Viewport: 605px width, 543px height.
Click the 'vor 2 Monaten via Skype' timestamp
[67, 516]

---*---

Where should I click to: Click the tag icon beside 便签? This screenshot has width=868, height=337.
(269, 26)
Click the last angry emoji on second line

---*---

Problem description ▸
Among the entries above, locate the lines containing "Where should I" and "Click the last angry emoji on second line", and transcribe exactly those two lines and all lines between.

Reply to the exercise ▸
Where should I click to: Click the tag icon beside 便签? This screenshot has width=868, height=337.
(269, 26)
Click the last angry emoji on second line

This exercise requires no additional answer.